There’s a potent environmentalist parable about fossil fuel dependency buried not-too-deep in the picture, with our planet-killing reliance on oil an easy substitute for the film’s coal-driven alternate history. But there’s nary an ounce of didacticism or preachiness present in Ekinci and cowriter Benjamin LeGrand’s script; they’re too busy with a rollicking and jauntily French caper that submits human ingenuity as the only possible way out of the fossil-fuel hole we’ve dug for ourselves. April’s an instantly winning hero, her flair for chemistry not only an endearing character trait, but a positive example for young women considering infiltrating the boys’ club of STEM professions. Chemical know-how practically qualifies as a superpower for young April, a potentially infinite means through which she can cheat death and maybe even save the world entire. Her indefatigable spirit and verve for life keeps the film nicely buoyant and lots of fun, even when the visual palette becomes mired in the drabness of half-industrialized Paris. (Which, in its own decaying way, is still plenty beautiful.)

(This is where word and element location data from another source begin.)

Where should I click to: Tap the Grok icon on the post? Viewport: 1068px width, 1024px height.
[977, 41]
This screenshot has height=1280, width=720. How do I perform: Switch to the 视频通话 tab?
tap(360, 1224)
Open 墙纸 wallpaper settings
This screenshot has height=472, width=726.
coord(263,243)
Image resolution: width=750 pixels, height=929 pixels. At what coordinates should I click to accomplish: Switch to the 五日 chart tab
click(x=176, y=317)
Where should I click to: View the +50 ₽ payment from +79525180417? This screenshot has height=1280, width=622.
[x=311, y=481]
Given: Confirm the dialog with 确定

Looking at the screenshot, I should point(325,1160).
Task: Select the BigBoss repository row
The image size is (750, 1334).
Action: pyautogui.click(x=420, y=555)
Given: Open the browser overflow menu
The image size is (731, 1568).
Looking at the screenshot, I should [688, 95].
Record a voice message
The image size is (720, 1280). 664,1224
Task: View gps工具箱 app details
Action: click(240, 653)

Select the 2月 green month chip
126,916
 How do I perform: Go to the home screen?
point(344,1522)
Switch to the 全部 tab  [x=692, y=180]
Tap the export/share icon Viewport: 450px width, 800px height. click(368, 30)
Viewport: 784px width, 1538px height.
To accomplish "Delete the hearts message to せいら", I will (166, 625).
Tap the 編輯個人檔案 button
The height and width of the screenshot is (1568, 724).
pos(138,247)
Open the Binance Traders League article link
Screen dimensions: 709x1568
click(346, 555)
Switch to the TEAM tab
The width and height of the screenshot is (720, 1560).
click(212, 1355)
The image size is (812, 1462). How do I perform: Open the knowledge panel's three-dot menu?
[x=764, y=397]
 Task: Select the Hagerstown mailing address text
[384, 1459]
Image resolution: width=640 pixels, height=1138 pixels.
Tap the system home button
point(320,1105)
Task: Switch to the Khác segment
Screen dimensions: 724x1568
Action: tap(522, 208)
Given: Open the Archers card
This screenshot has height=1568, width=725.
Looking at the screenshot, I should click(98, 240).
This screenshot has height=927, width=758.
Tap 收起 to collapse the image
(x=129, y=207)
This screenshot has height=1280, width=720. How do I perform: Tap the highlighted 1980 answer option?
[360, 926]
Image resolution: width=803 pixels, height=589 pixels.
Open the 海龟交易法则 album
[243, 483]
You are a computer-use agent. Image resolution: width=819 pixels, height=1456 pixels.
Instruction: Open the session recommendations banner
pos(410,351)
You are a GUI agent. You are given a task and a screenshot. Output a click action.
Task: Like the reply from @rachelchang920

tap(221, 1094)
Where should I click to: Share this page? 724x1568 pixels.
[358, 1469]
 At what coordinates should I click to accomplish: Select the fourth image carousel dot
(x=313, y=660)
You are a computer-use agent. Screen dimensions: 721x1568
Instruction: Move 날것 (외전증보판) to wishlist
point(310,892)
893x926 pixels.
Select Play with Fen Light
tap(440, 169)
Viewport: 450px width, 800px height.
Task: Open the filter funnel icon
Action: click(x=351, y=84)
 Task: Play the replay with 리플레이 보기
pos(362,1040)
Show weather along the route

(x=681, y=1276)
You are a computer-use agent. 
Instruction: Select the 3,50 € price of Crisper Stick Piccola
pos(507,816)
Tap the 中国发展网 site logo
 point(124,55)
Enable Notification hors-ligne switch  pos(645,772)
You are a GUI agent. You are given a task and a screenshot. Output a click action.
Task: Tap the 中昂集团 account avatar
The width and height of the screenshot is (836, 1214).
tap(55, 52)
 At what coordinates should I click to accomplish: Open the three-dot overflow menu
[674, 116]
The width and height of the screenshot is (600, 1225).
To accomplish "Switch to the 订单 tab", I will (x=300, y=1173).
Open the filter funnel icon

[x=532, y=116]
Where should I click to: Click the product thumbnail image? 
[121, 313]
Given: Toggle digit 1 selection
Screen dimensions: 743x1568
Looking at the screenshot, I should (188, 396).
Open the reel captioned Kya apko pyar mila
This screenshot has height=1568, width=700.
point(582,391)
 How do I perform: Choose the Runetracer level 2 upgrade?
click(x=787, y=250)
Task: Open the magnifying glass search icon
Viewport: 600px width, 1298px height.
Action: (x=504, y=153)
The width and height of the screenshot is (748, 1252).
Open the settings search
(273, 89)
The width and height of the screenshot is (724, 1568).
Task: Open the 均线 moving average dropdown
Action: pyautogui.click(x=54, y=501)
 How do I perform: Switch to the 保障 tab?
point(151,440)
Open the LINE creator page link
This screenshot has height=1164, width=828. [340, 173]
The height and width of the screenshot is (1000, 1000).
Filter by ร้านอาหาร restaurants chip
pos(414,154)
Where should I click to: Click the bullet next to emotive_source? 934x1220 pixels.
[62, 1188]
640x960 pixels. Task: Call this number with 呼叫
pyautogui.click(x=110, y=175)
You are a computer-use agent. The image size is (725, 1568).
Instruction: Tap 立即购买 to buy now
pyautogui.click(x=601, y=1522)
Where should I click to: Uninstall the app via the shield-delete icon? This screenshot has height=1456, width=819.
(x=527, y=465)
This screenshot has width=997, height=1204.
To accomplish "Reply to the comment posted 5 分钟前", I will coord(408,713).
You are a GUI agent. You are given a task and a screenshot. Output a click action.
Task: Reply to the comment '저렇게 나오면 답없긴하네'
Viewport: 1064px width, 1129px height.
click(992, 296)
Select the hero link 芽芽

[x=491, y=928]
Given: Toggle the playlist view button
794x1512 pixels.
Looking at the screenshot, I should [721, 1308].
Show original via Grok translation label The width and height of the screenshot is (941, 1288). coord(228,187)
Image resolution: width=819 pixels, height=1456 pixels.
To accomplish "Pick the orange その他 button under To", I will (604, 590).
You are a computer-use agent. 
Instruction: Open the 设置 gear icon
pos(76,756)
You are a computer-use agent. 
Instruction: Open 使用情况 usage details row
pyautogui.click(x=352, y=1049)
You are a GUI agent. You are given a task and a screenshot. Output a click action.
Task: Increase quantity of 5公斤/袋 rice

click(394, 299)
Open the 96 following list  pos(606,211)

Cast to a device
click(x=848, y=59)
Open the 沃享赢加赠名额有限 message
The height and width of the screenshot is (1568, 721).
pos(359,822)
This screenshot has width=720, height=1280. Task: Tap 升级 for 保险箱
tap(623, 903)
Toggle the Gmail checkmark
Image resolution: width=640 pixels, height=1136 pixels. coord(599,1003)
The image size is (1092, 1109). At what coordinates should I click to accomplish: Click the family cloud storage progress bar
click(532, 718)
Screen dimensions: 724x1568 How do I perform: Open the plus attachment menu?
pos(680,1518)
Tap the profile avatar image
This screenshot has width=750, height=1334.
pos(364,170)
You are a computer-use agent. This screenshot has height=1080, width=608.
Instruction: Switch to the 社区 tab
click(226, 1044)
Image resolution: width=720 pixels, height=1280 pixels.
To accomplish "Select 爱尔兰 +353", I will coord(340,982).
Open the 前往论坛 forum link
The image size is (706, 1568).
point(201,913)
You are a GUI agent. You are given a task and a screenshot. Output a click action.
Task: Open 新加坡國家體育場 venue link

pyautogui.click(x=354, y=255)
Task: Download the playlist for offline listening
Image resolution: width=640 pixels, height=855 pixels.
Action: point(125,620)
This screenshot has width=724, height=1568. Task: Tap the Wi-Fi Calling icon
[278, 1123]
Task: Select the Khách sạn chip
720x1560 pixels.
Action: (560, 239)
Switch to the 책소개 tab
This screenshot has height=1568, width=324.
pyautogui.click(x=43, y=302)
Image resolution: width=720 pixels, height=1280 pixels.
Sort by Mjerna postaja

A host of familiar character actors from film and TV alike lend their tones to the English dub — J.K. Simmons, Susan Sarandon, Paul Giamatti, and Tony Hale all picked up a nice, easy check — but there’s something to be said for watching the subtitled original, if only for the way it conveys the hard-to-place Frenchness of it all. The steampunk aesthetic at play here harkens back to the clockwork doohickeys of Jean-Pierre Jeunet, and the graphic novel form has yielded the most masterpieces from French writers (after the Japanese and Americans, probably, though that’s a conversation best left elsewhere), but more vital than that is the film’s embodiment of a distinctly French playfulness. All things considered, April’s world has gone to hell; parents out of the picture, shady agencies tracking her everywhere she goes, the microwave-ready crepe hasn’t been invented. What a wonder, then, that this film can still provide its viewers with such a weightlessly enjoyable experience. And if the promise of a soufflé-light European adventure somehow isn’t selling you, I’ll relinquish the spoiler that the robotic lizard people have lasers. I repeat: the robotic lizard-people have lasers.
April and the Extraordinary World opens in New York and L.A. tomorrow before expanding throughout April.